Parsing natural(ish) language with Javascript

Last updated: 3 March 2016

I’m working on a project to convert static html pages into dynamic, interactive study planners for our students.

It’s a worthy and large-scale task - students have difficulty understanding the current versions, so we want to build a replacement that takes static data from our CMS, and presents it in an intuitive way.

I’m not about to give a blow-by-blow account of the entire process - I’m writing documentation at the moment, and it’s no fun, so I ain’t about to repeat myself.

But here’s a fun little task - processing strings to booleans.

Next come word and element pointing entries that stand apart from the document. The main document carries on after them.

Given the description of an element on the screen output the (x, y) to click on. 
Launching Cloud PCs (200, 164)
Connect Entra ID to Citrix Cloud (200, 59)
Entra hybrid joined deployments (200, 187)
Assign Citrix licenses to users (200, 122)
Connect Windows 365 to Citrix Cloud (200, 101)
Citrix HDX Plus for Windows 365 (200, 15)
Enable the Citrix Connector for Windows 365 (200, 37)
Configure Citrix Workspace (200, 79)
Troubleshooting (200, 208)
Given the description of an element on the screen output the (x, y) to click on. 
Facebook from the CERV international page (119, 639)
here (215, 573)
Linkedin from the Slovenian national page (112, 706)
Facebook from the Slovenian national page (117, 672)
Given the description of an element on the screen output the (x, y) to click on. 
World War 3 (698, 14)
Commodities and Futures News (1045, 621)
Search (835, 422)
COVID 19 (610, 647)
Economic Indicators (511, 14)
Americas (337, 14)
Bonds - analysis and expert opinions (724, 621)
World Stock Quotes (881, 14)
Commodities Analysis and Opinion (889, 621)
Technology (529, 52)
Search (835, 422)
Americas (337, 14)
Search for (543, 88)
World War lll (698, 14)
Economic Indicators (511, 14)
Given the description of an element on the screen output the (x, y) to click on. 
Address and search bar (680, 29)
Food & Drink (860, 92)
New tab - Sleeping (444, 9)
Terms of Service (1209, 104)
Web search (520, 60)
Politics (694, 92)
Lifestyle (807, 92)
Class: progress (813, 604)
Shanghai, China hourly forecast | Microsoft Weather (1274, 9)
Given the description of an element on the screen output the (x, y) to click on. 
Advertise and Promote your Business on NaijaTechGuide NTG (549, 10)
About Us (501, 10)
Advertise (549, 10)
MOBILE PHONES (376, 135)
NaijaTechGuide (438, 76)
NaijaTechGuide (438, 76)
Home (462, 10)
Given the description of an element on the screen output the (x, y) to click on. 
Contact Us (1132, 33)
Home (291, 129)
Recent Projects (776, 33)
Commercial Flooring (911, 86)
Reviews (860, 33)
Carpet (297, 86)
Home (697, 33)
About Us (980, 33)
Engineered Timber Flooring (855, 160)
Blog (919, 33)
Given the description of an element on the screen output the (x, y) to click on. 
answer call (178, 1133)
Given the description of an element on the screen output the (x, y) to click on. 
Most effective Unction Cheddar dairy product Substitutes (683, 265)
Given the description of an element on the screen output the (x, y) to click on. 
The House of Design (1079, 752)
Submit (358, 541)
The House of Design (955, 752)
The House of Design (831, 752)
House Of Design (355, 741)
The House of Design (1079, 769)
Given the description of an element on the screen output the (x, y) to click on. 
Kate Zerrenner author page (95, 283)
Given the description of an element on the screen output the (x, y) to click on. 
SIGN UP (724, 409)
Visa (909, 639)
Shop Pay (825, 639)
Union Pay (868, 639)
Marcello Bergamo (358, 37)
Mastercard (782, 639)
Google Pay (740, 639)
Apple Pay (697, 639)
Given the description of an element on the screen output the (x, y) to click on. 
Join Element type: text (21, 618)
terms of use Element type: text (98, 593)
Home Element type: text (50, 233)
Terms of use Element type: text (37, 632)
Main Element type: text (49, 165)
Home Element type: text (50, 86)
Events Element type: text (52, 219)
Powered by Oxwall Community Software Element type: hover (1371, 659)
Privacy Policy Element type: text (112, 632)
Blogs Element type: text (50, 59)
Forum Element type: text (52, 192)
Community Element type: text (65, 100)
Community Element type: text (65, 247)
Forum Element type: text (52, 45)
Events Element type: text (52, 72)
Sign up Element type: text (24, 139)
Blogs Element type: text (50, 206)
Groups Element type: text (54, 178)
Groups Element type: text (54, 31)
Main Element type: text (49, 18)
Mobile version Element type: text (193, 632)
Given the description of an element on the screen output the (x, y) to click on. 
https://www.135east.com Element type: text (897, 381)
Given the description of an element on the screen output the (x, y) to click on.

Background: each planner consists of a list of courses (or course selections or electives and so on). Each course can have one or more requisite values, being pre, anti and co.

If the requisites for a given course are met, it should be available as an option in the plan.

Typically, a requisite will be a simple string, like this:

ABC123 or DEF456 or GHI789

That’s nice and simple - we can check the previously completed courses, if any of them exist in that string, the requisite has been met.

But of course, it’s not always simple. Life would be boring if that were the case. We also have requisites like this:

(ABC123 or DEF456) and GHI789

or

(ABC123 and DEF456) or GHI789

or

(ABC123 or DEF456) and (GHI789 or JKL123)

And so on ad-nauseum. Then there’s also cases where the string contains arbitrary text - administrators can add any value they like, and they particularly like to include variations on a theme. Think things like ‘a’ or ‘any’ or plural vs singular.

So my first approach no longer works. If it’s all or, we’re sweet, but and and () make things more complicated.

Given that I ultimately needed a boolean value, I need to distill that string down to something I can evaluate, and hopefully get back the required boolean.

Which didn’t turn out to be too tricky at all - funny how a bit of clear thinking can make a daunting task much more manageable.

First up, let’s turn those and and or instances into something useful:

var pre = item.prerequisites.replace(/\s(or)$/gi, '').replace(/and/gi, '&&').replace(/or/gi, '||');

The first replace manages instances where a string has a trailing or. Yup, it’s not the cleanest of data.

Then, I loop through the set of completed courses (which are represented by their unique code). Each instance of a code in the string is then replaced with true.

That takes care of any simple requisites that are comprised only of course codes and operators.

To manage all the other garbage that may appear, I’m letting our site editors store override values which will always be replaced with true.

By treating these as regular expressions, I can manage plurals and variants relatively simply.

So once we’ve done that, we can evaluate the string and see what we get back. In case of errors, where the string doesn’t evaluate and there are no course or program codes in the string, I’m setting the flag to true, along with an additional flag to display a warning in the UI - it’s never going to be possible to capture all scenarios through string parsing, but a decent fallback means this doesn’t really matter.

try {
    valid = eval(pre);
} catch (e) {
    if (pre.search(courseRegex) === -1 && pre.search(programRegex) === -1) {
        valid = true;
        item.reqAlert = true;
    } else {
        valid = false;
    }
}

Is it foolproof? Absolutely not, someone will always be able to build a more foolish fool. But what it does do is handle 95% of scenarios elegantly, while providing a robust fallback for the outlying cases.